原案・脚本が「タクシードライバー」(1976米)のP・シュレイダーということもあり、どうしても比較してしまいたくなる。主人公がPTSDにかかったベトナム帰還兵という設定で、尚且つ暴力の世界に舞い戻ってしまうという顛末も共通している。そのため、まるで姉妹作のように観れた。
但し、「タクシードライバー」に比べると演出はセンシティブさに欠け、プロットもシンプルで食い足りない。逆に言うと、こちらの方が泥臭さが際立っており、よりP・シュレイダーの”味”がそのまま反映されているような気がした。
特に、クライマックスとなる銃撃戦は中々の迫力があり一見の価値ある。あの場にいた全員を皆殺していいの?という疑問は残るが、逆にチャールズの狂気の怒りはそこまで制御できなかった…という捉え方もできる。そこに戦争の”後遺症”とも言うべき病んだ”現実”が見えてくる。このあたりの徹底した演出は正にシュレイダーの真骨頂に思えた。
更に、チャールズの怒りの対象が何だったのか?というあたりを穿って考えてみると、それはベトナム戦争を起こしたアメリカという国そのものだったのではないか…と想像することもできる。
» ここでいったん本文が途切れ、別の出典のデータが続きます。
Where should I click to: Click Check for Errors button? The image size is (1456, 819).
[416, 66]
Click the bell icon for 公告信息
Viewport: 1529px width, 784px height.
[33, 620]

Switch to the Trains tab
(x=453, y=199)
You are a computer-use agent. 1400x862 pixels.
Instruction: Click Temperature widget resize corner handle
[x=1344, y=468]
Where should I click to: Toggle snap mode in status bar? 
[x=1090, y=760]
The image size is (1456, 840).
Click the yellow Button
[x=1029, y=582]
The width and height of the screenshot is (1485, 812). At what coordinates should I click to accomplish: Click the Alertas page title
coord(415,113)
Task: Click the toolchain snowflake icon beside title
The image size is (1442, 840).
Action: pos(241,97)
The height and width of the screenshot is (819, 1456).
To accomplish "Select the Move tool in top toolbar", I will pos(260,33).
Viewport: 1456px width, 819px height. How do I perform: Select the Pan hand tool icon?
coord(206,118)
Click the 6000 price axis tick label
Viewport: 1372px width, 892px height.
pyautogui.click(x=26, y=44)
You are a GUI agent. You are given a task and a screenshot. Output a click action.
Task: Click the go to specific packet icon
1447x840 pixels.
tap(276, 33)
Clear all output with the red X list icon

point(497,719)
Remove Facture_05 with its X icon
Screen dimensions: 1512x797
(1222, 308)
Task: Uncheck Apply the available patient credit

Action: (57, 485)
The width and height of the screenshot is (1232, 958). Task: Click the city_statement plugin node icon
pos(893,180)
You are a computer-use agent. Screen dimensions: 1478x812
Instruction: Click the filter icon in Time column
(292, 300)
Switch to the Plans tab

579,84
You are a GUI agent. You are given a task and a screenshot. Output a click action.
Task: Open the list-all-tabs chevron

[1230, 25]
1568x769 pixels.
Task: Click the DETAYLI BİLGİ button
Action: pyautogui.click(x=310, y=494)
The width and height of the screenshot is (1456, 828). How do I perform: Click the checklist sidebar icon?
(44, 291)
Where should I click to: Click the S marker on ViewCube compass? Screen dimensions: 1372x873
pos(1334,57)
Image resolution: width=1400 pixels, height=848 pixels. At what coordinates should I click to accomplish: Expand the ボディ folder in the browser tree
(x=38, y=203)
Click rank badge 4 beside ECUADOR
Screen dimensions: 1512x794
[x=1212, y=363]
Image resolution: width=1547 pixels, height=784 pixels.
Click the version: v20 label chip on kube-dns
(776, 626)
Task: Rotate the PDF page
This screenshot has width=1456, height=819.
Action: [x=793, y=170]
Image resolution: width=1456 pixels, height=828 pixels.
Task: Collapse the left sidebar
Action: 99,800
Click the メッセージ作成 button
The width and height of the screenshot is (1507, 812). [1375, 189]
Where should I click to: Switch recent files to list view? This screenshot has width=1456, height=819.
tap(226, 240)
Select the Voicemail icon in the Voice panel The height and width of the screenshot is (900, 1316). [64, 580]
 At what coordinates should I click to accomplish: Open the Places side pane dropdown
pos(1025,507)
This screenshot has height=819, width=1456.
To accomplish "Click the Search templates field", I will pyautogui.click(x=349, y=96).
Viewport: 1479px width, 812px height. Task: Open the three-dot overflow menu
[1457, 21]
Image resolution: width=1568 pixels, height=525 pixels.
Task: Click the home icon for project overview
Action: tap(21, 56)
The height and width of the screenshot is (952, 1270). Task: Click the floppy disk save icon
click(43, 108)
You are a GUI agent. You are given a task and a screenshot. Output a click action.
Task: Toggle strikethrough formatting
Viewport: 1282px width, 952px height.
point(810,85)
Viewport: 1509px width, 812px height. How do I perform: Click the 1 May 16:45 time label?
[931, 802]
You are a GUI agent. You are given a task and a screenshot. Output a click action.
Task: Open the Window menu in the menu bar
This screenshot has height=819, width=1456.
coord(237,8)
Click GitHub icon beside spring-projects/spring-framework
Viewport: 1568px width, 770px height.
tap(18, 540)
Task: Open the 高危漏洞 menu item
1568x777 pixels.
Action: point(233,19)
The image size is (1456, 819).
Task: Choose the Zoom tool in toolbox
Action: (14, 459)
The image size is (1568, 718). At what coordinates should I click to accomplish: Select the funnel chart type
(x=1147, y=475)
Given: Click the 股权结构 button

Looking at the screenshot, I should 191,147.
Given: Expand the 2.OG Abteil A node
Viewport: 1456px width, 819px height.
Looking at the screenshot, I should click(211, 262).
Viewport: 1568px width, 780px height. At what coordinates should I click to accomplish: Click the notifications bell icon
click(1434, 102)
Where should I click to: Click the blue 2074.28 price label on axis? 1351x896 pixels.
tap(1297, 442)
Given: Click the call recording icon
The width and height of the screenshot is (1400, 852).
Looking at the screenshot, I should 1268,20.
このあたりを深読みしていくと、実に硬派で反骨精神に溢れた作品のように思えてくる。
映画は、中盤からチャールズと酒場のウェイトレスのロードムービーになっていく。個人的にはここが少し中だるみを起こして退屈してしまった。そもそもこのヒロインが旅に付いていく必要性があったのかどうか?結局その後に何事もなく退場してしまうので、余り存在意義を見出せない。登場させるのであればもう少し必然性を持たせてほしかった。
逆に前半と終盤の展開は中々良いと思った。
前半はチャールズのPTSDを丁寧に描写していてジックリと観れる。
終盤は、定石とはいえ、ジョニーとの絡みが切なく描写され男気溢れる展開で感動させられた。ジョニーと彼の家族の間に流れるそっけないやり取りが印象的で、そこから彼もまたチャールズと同じように故郷に戻っても以前のような暮らしには戻れなかった‥というのが分かり悲しくさせる。
尚、本作にはチャールズの妻の浮気相手でクリフという男が登場してくる。彼の職業は警官で、チャールズの復讐を止めようと追跡を開始するのだが、志半ばで命を落としてしまう。何とも中途半端な扱いである。先述したヒロインにしてもそうだが、せっかく魅力的なサブキャラを登場させているのに、いずれもぞんざいな扱いなのが惜しまれる。
「タクシードライバー」と「バッファロー’66」を足して2で割った感じ?
「ビューティフル・デイ」(2017英)
ジャンルサスペンス
(あらすじ) 元軍人のジョーは行方不明者の捜索依頼を受けながら年老いた母と2人暮らしをしている。ある日、警察沙汰にしたくない州上院議員から、10代の娘ニーナを売春組織から取り戻してほしいと依頼される。さっそくハンマー片手にニーナが囚われている娼館に乗り込み無事に救出するが…。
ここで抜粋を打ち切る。